One implication for Microsoft as a company is that we need to fight for users’ rights. We are already seeing that in the current federal case in New York, which centers around the ability of the United States government to access data stored in the cloud. We strongly believe the government should have a process for obtaining cyber data that matches their process for obtaining data in the physical world. The Riley decision is really going in the right direction on these issues.

Why should companies care about Big Data, ethical privacy practices and transparency?
Big Data has huge promise, and there are already so many uses for it. In the future we will only unlock more of its potential. But people have to trust that when their data goes into the cloud in Big Data sets that it won’t be misused. They need to know that companies and others won’t be selling the data, using it to discriminate against other users, or turning the user into a commodity. Privacy is not just an economic right. It’s absolutely a human right we’re talking about—you hear that in the discussions in the EU and elsewhere right now. People are increasingly recognizing the importance of this right.

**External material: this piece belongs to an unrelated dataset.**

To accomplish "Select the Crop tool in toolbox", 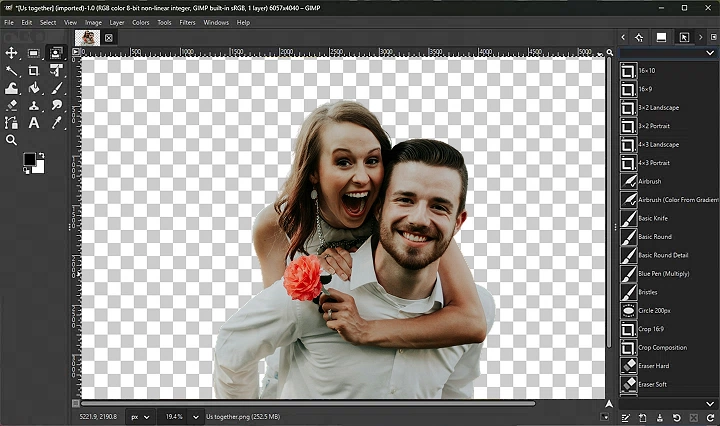I will (34, 71).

How is Microsoft proactively protecting private information in the Cloud?
We do many things, chief among which is that we work to get certification from independent third parties through international standards. These standards mean we will always be thinking about how to secure data, about the ways we access data and how we need to improve these practices over time because we do need to improve over time. I feel very lucky to work for a company that has so many resources it can devote to this process. With so many data centers around the world in various jurisdictions we can make a big difference in improving data security. Microsoft was also the first cloud service provider to sign data processing agreements with the EU’s Standard Contractual Clauses (in 2010). That meant improving our practices, and it took quite a bit of legal work to interpret the commission’s document into practical recommendations for a company serving many thousands if not millions of customers. It also put us ahead of the curve.

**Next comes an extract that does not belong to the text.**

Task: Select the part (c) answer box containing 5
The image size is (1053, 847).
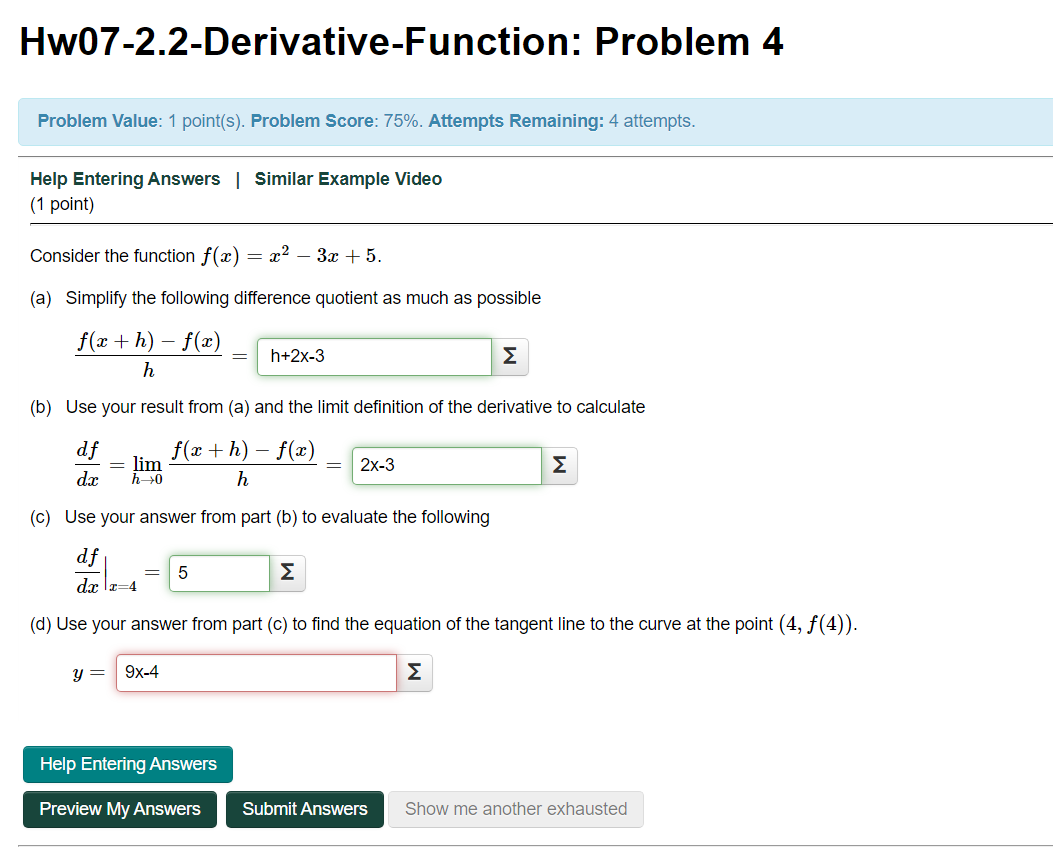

Can you talk about the balancing act between public safety versus technology versus privacy?
Technology helps drive great data protection. You can’t have great privacy without great security so we build the security in as a foundation but you also have to put privacy practices on top of that. We want our customers to know that we have definite requirements with respect to public safety and government access to data. If we see the government pushing the envelope, as we have seen with the United States, we will be pushing back to make sure there are appropriate procedures and transparency. It’s not enough just to have laws. You also have to have governments following the laws.

How about the relationship between foreign surveillance and public trust?
If you go back maybe 10 years ago there wasn’t as much data traveling across borders in countries, but that data was protected by bilateral agreements and other mutual systems. Those systems are showing their age now that so much data is going back and forth. We need to improve policy and create umbrella agreements about data transfer and that drive needs to come from governments and societies [pushing for action] through their governments. I have a great deal of hope about that process. It’s not necessarily going to be quick because governments need to get it right but it will happen. At Microsoft we really do care about these issues and we realize they are critical not only to the future of our business but also to our customers’ futures, too.

In Summary…
Mr. Brown’s insightful comments shed light on the complex issues of ethical privacy in the age of Big Data. Developing appropriate practices to mitigate wrongful data collection liability exposures will continue to be an important issue for risk managers whose organizations collect, store, transmit, and/or sell private information/data about people. With so many governmental, international, ethical and commercial implications at stake, forward-thinking companies like Microsoft must provide innovative solutions and establish Privacy by Design as a guiding principle. We thank Microsoft for leading the way in exploring and addressing these new and evolving issues.